# Plumb bob



## mklotz (Oct 22, 2010)

Every well-appointed toolbox, be it woodworker or metalworker, needs a good plumb bob. As metalworkers it would be a criminal offense to not make our own.

Here's one I made...







The body is solid brass although you could hollow it out and fill it with mercury or bird shot to get a bit of added weight. For durability, the point is made of steel and can be unscrewed with the aid of the wrench flats if the point needs sharpening.

The line is terminated with a small steel ball that nestles into a conical hole in the spherical cap when the cap is screwed onto the body. With this arrangement, the bob is free to align itself axially with the suspension line.  






Overall length is about ten cmm and the weight is about 225 gm.

Novices who are looking for a starter project and/or a gift for another tool user might consider a plumb bob. It's undemanding dimensionally and offers lots of opportunities for creative variation.


----------



## cidrontmg (Oct 22, 2010)

mklotz  said:
			
		

> The body is solid brass although you could hollow it out and fill it with mercury or bird shot to get a bit of added weight.

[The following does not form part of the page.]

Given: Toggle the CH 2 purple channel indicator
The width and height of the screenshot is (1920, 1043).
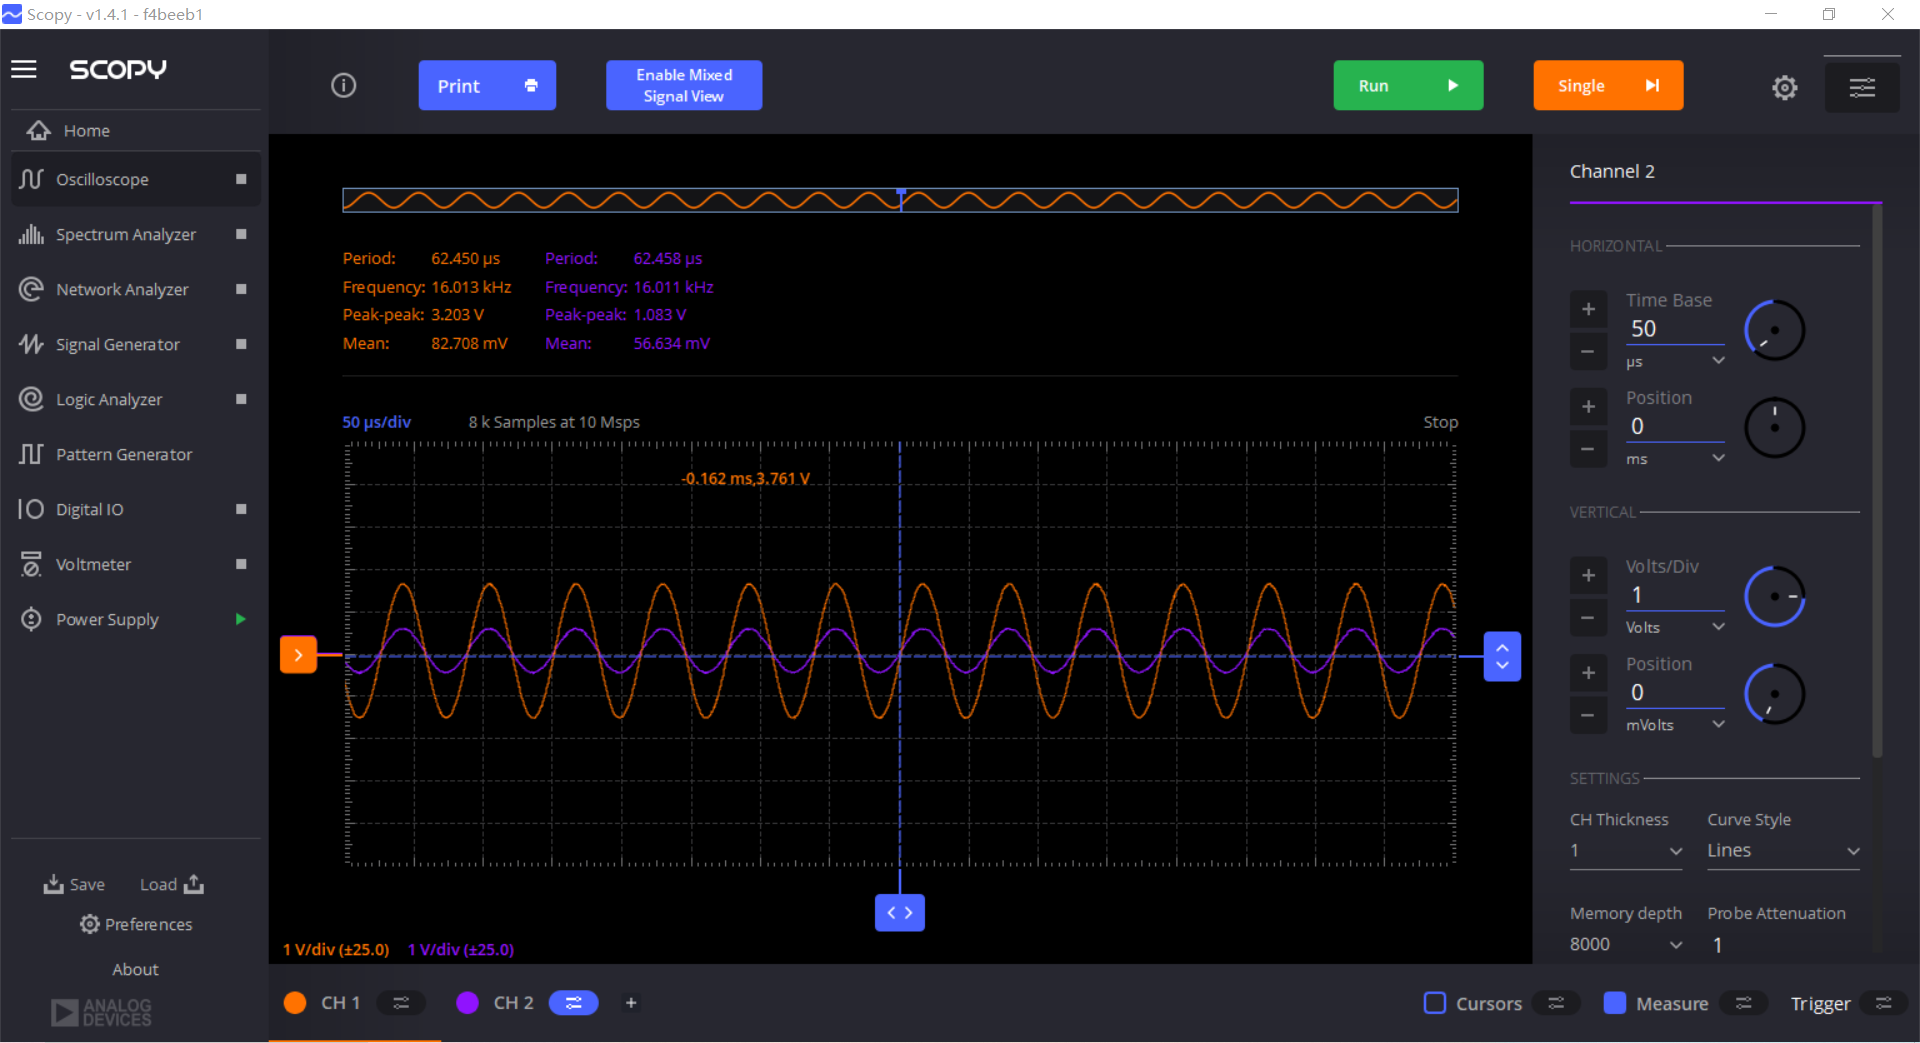Looking at the screenshot, I should pyautogui.click(x=467, y=1003).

 Hm. I´m not sure that would be a good idea. As an ex-dentist, I have great respect for mercury, and its amalgams, and vapor. If there´s the slightest change that the ball which screws on the bob, where the cord is attached, is not air tight, I wouldn´t do it. And there seems to be an open passage to outside (the hole for the cord). That would mean it is all the time leaking mercury vapor in the air... And if you would shake it, upside down...
Use bird shot, or cast it full of lead, if it´s not heavy enough as it is, solid. Do NOT fill it with mercury.


----------



## Stan (Oct 22, 2010)

I guess all instrument techs who worked with pneumatics must have died a horrible death from mercury poisoning. Open top mercury manometers sat on every bench and and at least once a day mercury was blown out the top from overpressure. We just cleaned it up as best we could and put it in the waste mercury container. 

Aside from that, filling your teeth with it may not be the best idea and feeding mercury laden fish to small children is also a bad idea.


----------



## Maryak (Oct 22, 2010)

Fang Farriers and Mercury reminds me of a time when I decided to calibrate one of our Kentometers. Turned my wedding ring silver and our tame fleet dentist polished the mercury out and restored its' pristine golden shine. It's just a shame that he couldn't do the same for the owner or his teeth.

Best Regards
Bob


----------



## tel (Oct 23, 2010)

Hmmm .... mercury was a highly prized item when we were kids - used to fish around under the doors of those gas box thingies on the streets with a bit of wire, hoping to roll a bit out.

That said, it is pretty easy to make a plugged chamber in a plumb bob to contain said mercury - it does not want to be loose to the detachable point or string hole.


----------



## cidrontmg (Oct 23, 2010)

Stan  said:
			
		

> I guess all instrument techs who worked with pneumatics must have died a horrible death from mercury poisoning. Open top mercury manometers sat on every bench and and at least once a day mercury was blown out the top from overpressure. We just cleaned it up as best we could and put it in the waste mercury container.
> 
> Aside from that, filling your teeth with it may not be the best idea and feeding mercury laden fish to small children is also a bad idea.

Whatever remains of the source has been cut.